• Текст для чтения:
Kitobni o'qish: «Экзистенциализм – это гуманизм»
Серия «Эксклюзивная классика»
Jean-Paul Sartre
L’EXISTENTIALISME EST UN HUMANISME
QU’EST-CE QUE LA LITTERATURE?
Перевод с французского
Н. Полторацкой («Что такое литература?»),
Т. Чугуновой («Экзистенциализм – это гуманизм»)
Печатается с разрешения издательства Editions Gallimard.

© Editions Gallimard, Paris, 1996, 1948 et 2008
© Перевод. Н. Полторацкая, 2020
© Перевод. Т. Чугунова, 2024
© Издание на русском языке
AST Publishers, 2025
Экзистенциализм – это гуманизм
Лекция, прочитанная в Париже
29 октября 1945 г.
Мне бы хотелось защитить в своем выступлении экзистенциализм от ряда обращенных к нему упреков.
Прежде всего экзистенциализм упрекают в том, что он предлагает людям пребывать в квиетизме1 отчаяния, то есть: раз ничто в этом мире не поддается разрешению, будто бы надо считать, что никакое действие невозможно; а также в том, что в конечном счете он ведет к созерцательной философии, а поскольку созерцание является роскошью, то оно возвращает нас в лоно буржуазной философии. К этому в основном сводятся упреки коммунистов.

• Записи из набора данных:

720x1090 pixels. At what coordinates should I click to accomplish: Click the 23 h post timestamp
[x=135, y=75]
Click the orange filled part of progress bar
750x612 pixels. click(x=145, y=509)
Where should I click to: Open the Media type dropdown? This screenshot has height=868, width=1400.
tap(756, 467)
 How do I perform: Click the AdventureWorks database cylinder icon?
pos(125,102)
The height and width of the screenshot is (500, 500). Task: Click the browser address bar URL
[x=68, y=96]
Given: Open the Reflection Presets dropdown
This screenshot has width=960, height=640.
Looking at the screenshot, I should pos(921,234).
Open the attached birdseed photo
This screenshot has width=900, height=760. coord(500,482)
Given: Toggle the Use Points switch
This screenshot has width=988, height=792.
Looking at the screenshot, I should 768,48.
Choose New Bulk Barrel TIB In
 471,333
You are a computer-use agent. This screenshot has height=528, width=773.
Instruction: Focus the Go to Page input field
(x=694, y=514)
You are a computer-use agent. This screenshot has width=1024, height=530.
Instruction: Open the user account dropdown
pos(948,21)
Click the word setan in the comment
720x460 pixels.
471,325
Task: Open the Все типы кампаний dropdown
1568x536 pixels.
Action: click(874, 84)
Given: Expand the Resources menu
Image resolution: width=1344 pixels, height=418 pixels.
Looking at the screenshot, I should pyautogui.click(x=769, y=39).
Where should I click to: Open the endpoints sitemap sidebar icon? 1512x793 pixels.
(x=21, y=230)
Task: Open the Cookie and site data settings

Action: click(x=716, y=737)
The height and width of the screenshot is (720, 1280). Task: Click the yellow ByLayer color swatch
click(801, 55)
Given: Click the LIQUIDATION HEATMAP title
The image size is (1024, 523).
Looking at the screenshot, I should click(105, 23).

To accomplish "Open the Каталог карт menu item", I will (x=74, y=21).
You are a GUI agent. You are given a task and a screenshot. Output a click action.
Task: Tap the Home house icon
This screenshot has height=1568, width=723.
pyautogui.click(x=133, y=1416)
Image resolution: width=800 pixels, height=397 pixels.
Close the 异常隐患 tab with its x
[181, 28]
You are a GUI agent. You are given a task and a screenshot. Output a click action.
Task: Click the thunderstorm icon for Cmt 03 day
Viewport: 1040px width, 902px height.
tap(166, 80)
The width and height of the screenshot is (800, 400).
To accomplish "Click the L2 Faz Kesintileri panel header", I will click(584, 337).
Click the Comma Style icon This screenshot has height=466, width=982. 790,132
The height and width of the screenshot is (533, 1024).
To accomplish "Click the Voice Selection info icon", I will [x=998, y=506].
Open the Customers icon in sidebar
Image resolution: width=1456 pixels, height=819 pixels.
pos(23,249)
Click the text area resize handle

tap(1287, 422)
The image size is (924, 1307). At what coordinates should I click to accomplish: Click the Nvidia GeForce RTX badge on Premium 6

• Условие задания:
Продублируйте без изменений фрагмент текста об экзистенциализме, начиная со слов «Перевод с французского» и заканчивая словами «к нему упреков.».

• Ответ:
Перевод с французского
Н. Полторацкой («Что такое литература?»),
Т. Чугуновой («Экзистенциализм – это гуманизм»)
Печатается с разрешения издательства Editions Gallimard.

© Editions Gallimard, Paris, 1996, 1948 et 2008
© Перевод. Н. Полторацкая, 2020
© Перевод. Т. Чугунова, 2024
© Издание на русском языке
AST Publishers, 2025
Экзистенциализм – это гуманизм
Лекция, прочитанная в Париже
29 октября 1945 г.
Мне бы хотелось защитить в своем выступлении экзистенциализм от ряда обращенных к нему упреков.